A local philanthropist's offer to pay much of the cost to build a larger downtown Menlo Park, Calif., Library has the city scrambling to meet a potential funding deadline.

John Arrillaga, a Portola Valley billionaire who has helped pay for three other buildings in the city's Civic Center, has indicated he'll pay up to $45 million for a rebuilt library one-third larger than the current facility built in 1957 and expanded in 1967 and 1991.

But in return, he has said the city must come up with the first $20 million and "expedite their portion of the timeline to the extent possible," according to a staff report. The rebuild is estimated to cost between $45 million and $65 million.

On Tuesday, the city's Finance & Audit Committee was asked to respond to a City Council request to choose options for producing the needed $20 million. Members discussed four bond options, possibly in conjunction with using city reserves or unassigned money in the general fund, which currently contains $4.5 million.
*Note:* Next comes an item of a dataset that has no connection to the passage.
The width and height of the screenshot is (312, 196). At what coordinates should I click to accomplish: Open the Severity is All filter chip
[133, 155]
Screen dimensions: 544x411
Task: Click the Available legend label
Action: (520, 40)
They also discussed the possibility of selling city assets such as the Menlo Park Municipal Water District, lifting the utility tax cap or earmarking a portion of tax revenue from the Menlo Gateway hotel under construction.

But the committee ultimately punted the issue to the Library Commission and City Council after Stuart Soffer, a former committee member and self-described library expert, said expanding the library goes against current trends.

The Library Commission's next meeting is Aug. 21 and the council is to discuss the plan again either Aug. 22 or Aug. 29.

"There was recognition that the Finance & Audit Committee aren't library experts and we're not in the position to judge the scope," said Vice Mayor Peter Ohtaki, who serves on the committee.

Ohtaki said there was general consensus for the option to issue a 30-year bond, in which the city would pay a relatively fixed rate of roughly $1.8 million a year through 2047, including 3.72 percent interest, for a total cost of $35.4 million. The other options would not carry a fixed interest rate.